(MATERIAL)
<<<<

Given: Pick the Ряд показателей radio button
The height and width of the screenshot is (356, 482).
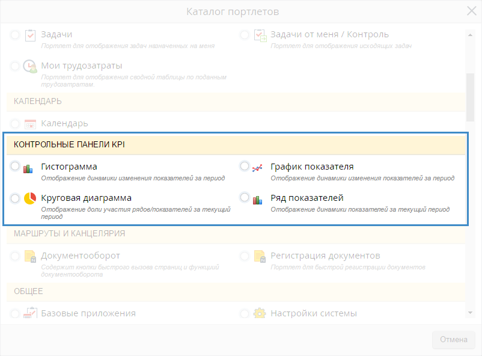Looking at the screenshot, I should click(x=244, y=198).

>>>>
<<<<

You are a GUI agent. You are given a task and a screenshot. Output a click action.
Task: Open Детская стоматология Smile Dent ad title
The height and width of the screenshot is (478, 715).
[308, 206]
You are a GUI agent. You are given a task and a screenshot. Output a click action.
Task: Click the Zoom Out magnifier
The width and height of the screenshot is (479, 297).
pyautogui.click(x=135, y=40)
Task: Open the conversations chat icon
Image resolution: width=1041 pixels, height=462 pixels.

>>>>

(EXERCISE DESCRIPTION)
Restate, word for word, the lines starting with the line that contains "Task: Open the conversations chat icon" and going on through the line that contains "Image resolution: width=1041".

(FINAL ANSWER)
Task: Open the conversations chat icon
Image resolution: width=1041 pixels, height=462 pixels.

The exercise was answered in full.